#### [Text excerpt]
-*-

Three-Dimensional Reconstruction of Statistically Optimal Unit Cells
of Multimodal Particulate Composites

B.C. Collins

Computational Science and Engineering
University of Illinois at Urbana-Champaign
Urbana, IL 61801 USA

K. Matouš

Aerospace and Mechanical Engineering Department
University of Notre Dame
Notre Dame, IN 46556, USA

D. Rypl

Department of Mechanics
Faculty of Civil Engineering
Czech Technical University in Prague
Thákurova 7, 166 29 Prague, Czech Republic


In the current digital age, it is befitting that complex heterogeneous materials, such as solid propellants, are characterized by digital computational and/or experimental techniques. Of those, microcomputer tomography (micro-CT) and advanced packing algorithms are the most popular for identifying the statistics of multimodal, random, particulate composites. In this work, we develop a procedure for the characterization and reconstruction of periodic unit cells of highly filled, multimodal, particulate composites from a packing algorithm. Rocpack, a particle packing software, is used to generate the solid propellant microstructures, and one-, two-, and three-point probability functions are used to describe their statistical morphology. However, both the experimentally scanned or computationally designed packs are usually nonoptimal in size and likely too big to be fully numerically resolved when complex nonlinear processes, such as combustion, decohesion, matrix tearing, etc., are modeled. Thus, domain reduction techniques, which can reconstruct the optimal periodic unit cell, are important to narrow the problem size while preserving the statistics. The three-dimensional reconstruction is carried out using a parallel augmented simulated annealing algorithm. Then, the resulting cell geometries are discretized, taking into consideration the periodic layout using our master/slave approach implemented into a sophisticated meshing generator T3D. Final discretized geometries show only a small loss of volume fraction. Particulate systems composed of 40 and 70% volume fractions are investigated, and the unit cells are reconstructed such that the statistical correspondence to the original packs is maintained.

-*-

#### [Data block]
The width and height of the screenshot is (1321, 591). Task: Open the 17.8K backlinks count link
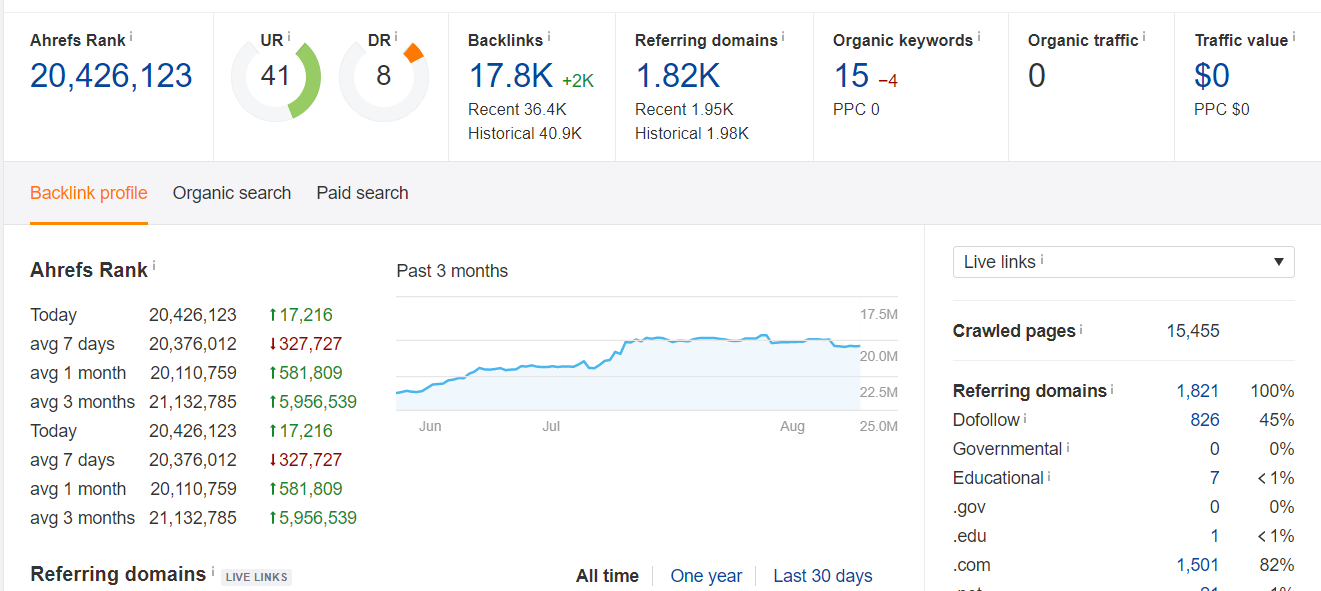click(510, 76)
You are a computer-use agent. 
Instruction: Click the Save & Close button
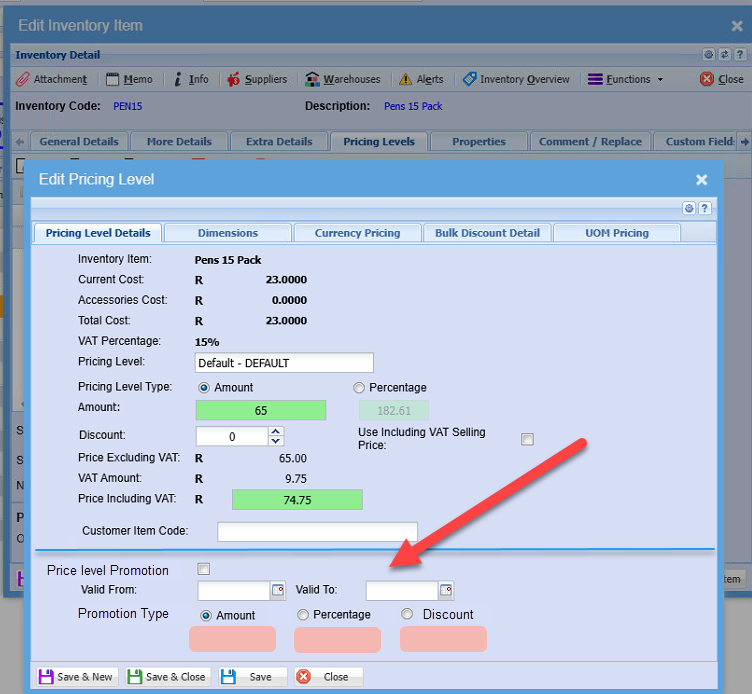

-*-

#### [The task]
In the unit cell reconstruction abstract, which algorithm performs the three-dimensional reconstruction? The listing comes from a different source than the text.

#### [Exercise answer]
A parallel augmented simulated annealing algorithm.